What's Driving the Fossil Fuel Comeback?
The Trump administration's policies in 2016 marked a turning point by encouraging big oil investments. President Trump swiftly rescinded the Biden administration's Executive Order 14008 on climate responsibility in January 2025, calling it harmful to industry. The new administration has continued to advocate for pro-fossil fuel investment.
Market volatility has also renewed interest in commodities as a hedge. According to Daan Struyven, head of oil research at Goldman Sachs Research, "A 1 percentage point surprise increase in US inflation has, on average, led to a real return gain of 7 percentage points for commodities, while that same trigger caused stocks and bonds to decline 3 and 4 percentage points, respectively."

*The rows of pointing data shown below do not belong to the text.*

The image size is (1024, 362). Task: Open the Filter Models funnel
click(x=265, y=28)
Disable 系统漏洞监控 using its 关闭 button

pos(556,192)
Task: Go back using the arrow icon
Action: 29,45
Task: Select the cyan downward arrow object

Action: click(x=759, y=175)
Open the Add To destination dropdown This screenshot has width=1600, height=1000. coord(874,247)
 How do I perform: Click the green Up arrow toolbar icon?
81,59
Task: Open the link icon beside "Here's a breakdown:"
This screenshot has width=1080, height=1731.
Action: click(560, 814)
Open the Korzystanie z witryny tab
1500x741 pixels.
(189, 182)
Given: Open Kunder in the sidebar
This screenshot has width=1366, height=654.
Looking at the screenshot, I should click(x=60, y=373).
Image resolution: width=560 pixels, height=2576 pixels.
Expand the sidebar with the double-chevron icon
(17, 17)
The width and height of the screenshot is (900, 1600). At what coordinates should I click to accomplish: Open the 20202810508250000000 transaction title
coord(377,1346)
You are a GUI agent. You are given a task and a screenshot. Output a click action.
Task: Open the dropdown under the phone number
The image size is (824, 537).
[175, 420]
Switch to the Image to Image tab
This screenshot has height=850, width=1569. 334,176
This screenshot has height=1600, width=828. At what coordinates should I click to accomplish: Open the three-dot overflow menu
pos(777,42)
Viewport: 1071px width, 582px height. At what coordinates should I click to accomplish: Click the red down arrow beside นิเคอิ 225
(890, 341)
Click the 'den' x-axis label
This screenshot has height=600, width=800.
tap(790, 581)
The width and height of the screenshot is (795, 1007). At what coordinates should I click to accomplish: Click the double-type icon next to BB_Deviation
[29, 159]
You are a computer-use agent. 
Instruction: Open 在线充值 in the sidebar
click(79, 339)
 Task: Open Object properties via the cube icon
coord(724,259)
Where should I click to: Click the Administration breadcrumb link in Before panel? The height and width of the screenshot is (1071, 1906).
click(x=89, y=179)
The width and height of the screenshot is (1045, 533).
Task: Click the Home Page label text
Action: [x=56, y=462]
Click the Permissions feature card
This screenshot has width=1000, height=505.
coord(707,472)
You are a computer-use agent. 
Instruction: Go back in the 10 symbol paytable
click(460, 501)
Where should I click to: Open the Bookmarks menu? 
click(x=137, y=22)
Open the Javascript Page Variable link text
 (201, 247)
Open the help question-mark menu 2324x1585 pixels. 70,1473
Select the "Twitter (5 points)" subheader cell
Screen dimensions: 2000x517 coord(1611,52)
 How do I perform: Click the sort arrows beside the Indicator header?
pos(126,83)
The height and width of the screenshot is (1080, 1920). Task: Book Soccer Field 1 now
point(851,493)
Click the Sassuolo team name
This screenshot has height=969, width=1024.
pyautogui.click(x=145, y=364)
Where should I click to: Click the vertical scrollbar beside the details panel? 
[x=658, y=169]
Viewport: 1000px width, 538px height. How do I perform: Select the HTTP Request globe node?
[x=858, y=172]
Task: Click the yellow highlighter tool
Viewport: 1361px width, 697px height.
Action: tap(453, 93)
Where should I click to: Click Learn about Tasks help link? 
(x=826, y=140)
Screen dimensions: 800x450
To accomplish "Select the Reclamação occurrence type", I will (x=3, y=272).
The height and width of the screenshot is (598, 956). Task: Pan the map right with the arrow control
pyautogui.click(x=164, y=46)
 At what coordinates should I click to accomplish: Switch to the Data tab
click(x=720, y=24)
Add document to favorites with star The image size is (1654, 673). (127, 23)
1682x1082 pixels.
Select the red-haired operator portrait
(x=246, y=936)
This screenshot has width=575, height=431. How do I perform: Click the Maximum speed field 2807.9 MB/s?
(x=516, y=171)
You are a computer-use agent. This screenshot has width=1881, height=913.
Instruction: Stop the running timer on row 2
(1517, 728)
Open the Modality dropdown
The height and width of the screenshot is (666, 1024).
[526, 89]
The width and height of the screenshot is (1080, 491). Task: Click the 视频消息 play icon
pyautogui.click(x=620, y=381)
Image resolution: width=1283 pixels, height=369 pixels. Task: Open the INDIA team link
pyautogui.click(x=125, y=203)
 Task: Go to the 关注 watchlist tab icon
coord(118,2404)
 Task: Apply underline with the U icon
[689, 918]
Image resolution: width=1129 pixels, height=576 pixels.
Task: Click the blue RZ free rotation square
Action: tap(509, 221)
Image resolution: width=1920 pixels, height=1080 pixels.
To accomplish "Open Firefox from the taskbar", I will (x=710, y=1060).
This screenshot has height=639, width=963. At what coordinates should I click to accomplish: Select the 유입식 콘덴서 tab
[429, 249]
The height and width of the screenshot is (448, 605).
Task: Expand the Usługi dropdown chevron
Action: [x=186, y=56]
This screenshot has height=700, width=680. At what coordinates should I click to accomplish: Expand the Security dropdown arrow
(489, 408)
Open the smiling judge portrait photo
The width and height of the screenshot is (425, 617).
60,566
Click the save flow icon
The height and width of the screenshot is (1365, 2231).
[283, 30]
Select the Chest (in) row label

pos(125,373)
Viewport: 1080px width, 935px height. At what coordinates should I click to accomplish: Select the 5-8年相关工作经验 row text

The Grid Problem for Renewables
Power grids are the key to implementing alternative energy into homes and businesses across the country. They were designed for slower, centralized energy inputs from sources like coal-fired power plants. They are now being asked to accommodate intermittent renewables like wind and solar, which require significant transmission upgrades to move electricity from generation points to distribution networks. McKinsey clearly stated that "the tools and processes available at present for grid planning are not up to the task of optimizing current capacity and planning for the setup of efficient new capacity."
Federal support is crucial to renewable alternatives becoming competitive. Once bipartisan political backing is formed, institutional and private investors will follow and allow the sector to grow to self-sufficiency. However, under the current administration and continued geopolitical uncertainty, few appear willing to make the financial sacrifice for cleaner energy. The question remains: will political instability continue to undermine ESG in the U.S., or can it prevail through a more moderate and realistic transition?
"How Grid Operators Can Integrate the Coming Wave of Renewable Energy," McKinsey & Company, October 13, 2020.
Ross Kerber, "How 2021 Became the Year of ESG Investing," Reuters, December 23, 2021.
"Which Commodities Are the Best Hedge for Inflation?," Goldman Sachs Insights, May 17, 2021.